Russ R. Scott/newzulu/Newscom
“In its place [the faculty] have adopted a postmodern skepticism that views the defense of individual rights as a cover for oppressive power,” he says. “Many students have absorbed this view, and administrators either share it, or are simply too weak to stand up for fundamental liberties.” While policies created and passed on individual campuses may help students, faculty, and speakers case-by-case, Kurtz says that the scale of the problem requires a bigger fix.
Cohn says what’s been passed so far in state legislatures is a mixed bag.
“For example, the Tennessee bill, in our view, is the gold standard of what you would want in a campus free speech bill,” he says. “All of these things are established parts of the law that have been ignored for a long time.”
Tennessee’s bill, which took effect in January, outlines 17 principles of free speech that it says “are the public policies of the state,” including that schools must allow open, outdoor areas of its campus to serve as traditional public forums, and that funding from student fees must not be denied to any particular group based on viewpoint.
Jonathan Butcher, senior policy analyst for The Heritage Foundation, disagrees, saying that the bills in Tennessee, Louisiana, and Florida, leave a lot to be desired as far as outlining disciplinary measures—a key part of the Goldwater Proposal.
The faculty have adopted a postmodern skepticism that views the defense of individual rights as a cover for oppressive power. Many students have absorbed this view, and administrators either share it, or are simply too weak to stand up for fundamental liberties.

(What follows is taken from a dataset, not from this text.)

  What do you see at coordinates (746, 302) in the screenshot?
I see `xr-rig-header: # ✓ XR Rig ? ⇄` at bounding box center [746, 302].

“They do more to shine sunlight on the issue than they do to actually say ‘here’s a rule; you need to follow this rule or there will be consequences,’” he says.
The University of Nebraska’s Moshman describes himself as an “intellectual freedom activist” who has written on the free speech debate for years.
He agrees that the legislation passed so far could be improved, saying some of the bills go overboard and micromanage, but he also says it is good that many of the bills acknowledge the nonsense of “free-speech zones.”
In the 1980s and 1990s, says Moshman, there was often conservative pressure in high schools and at universities to censor certain materials, like evolutionary biology curricula, certain topics in history, and some young adult novels. There were also efforts by some groups to promote diversity by suppressing so-called hate speech.
Some legal scholars even argue that what is often called hate speech should not be protected by the First Amendment, he says.
In their January 2018 book Must We Defend Nazis?: Why the First Amendment Should Not Protect Hate Speech and White Supremacy, University of Alabama law professors Richard Delgado and Jean Stefancic argue that regulating or banning hate speech would make America a fairer place and protect those often marginalized by hate speech. The fundamental disagreement between what kind of speech should and shouldn’t be allowed, and where, is stopping liberals and conservatives from having meaningful conversations, Moshman says. Instead of free speech being the cause of disagreement, it should be the common ground from which other debates can begin.
“People need to understand that free speech is how you address the kind of political controversies we have,” he says. “It shouldn’t become part of the controversy. It should be common ground.”
Ms. Servold is the assistant director of the Dow Journalism Program at Hillsdale College in Hillsdale, Michigan.